- A personalized math learning program didn't help students improve on state tests at five schools in Elizabeth, New Jersey, despite heavy backing from organizations including the Gates Foundation and Chan Zuckerberg Initiative, Chalkbeat reports, citing a January 2019 study from Teachers College at Columbia University.
- Teach to One has students work independently online while also spending time in small groups or with a teacher, aiming to adapt to their level of knowledge and identify where they need additional help — but those in the program didn't improve more quickly than those not using it.
- The group behind Teach to One, New Classrooms, has suggested that the study from Columbia University wasn’t broad enough, pointing instead to another study from MarGrady Research that showed students at 14 schools improved MAP test scores, on average, faster than a nationally-representative comparison group.
Tech is as common in classrooms today as a pencil, and curricular tools and resources are increasingly making the jump from physical to digital formats.
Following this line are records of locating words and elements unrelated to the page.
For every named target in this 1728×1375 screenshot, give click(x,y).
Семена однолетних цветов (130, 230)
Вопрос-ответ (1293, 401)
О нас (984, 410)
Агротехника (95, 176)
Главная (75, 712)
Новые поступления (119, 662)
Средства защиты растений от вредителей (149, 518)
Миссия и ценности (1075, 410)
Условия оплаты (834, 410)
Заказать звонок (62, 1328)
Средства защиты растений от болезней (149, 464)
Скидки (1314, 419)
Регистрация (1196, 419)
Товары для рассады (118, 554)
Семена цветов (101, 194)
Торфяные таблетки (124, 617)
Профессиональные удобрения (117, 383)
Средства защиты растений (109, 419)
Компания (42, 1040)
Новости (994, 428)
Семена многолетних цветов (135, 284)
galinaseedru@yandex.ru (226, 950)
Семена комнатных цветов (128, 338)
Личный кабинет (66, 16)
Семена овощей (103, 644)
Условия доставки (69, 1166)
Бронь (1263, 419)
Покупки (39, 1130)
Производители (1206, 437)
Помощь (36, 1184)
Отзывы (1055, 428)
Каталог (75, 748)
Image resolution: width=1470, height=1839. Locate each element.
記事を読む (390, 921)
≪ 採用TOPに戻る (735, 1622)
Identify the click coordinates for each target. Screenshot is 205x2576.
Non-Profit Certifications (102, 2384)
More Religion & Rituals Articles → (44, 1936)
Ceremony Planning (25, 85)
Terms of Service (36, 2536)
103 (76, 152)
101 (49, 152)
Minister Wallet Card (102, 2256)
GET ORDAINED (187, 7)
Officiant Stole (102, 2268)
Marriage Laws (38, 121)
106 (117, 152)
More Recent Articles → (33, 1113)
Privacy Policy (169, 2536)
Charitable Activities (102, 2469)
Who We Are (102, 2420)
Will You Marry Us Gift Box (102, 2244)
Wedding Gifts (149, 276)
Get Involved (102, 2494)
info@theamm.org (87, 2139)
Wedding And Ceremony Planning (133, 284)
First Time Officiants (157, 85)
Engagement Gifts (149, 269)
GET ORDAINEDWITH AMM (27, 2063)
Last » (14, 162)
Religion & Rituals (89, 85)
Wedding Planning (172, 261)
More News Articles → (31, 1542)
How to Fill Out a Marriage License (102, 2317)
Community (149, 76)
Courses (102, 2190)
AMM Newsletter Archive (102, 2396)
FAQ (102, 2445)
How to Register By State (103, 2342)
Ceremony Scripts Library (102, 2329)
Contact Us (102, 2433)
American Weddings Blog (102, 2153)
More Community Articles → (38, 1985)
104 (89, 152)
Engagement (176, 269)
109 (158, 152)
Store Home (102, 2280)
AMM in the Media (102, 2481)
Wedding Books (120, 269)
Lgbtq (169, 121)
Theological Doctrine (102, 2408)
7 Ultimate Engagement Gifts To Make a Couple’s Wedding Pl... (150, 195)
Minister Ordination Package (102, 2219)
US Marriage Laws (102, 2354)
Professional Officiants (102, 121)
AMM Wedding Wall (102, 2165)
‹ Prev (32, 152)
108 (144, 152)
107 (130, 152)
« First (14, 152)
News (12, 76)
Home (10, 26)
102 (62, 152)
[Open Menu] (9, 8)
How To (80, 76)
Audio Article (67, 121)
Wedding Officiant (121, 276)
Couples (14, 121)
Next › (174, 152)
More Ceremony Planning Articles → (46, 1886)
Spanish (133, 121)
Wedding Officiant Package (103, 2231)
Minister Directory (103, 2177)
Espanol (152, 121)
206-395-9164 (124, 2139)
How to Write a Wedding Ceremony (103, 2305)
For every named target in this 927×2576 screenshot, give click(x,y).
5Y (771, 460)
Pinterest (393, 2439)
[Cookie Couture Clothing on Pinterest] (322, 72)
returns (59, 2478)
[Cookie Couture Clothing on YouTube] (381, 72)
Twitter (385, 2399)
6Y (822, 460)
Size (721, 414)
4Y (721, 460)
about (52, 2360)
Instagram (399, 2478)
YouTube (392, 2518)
Whether it’s a math program, like Teach to One, or an online foreign language course, these computer-based tools often allow students to move forward at their own pace. Some students may feel ready to forge ahead in fractions, while others may need more time on algebraic equations. Some experts argue this allows a real personalized learning approach.
But the research on these tools is still not consistent. As experts found when examining Teach to One, some students tested more strongly after spending time using the program, while others did not.
Administrators looking to add online technology programs to their districts and schools should ask vendors for all available research evidence to back up any claim made in pitches for their products. While backing from philanthropic organizations is worth noting, it’s more important for curriculum administrators to see longterm academic studies before bringing any new tools to their school or district.
It’s also crucial to ask how a program can empower students to do things they wouldn't otherwise be able to, and also to ensure schools have a strategic plan in place so educators know how they’ll fold new tools or programs into their lessons when they arrive.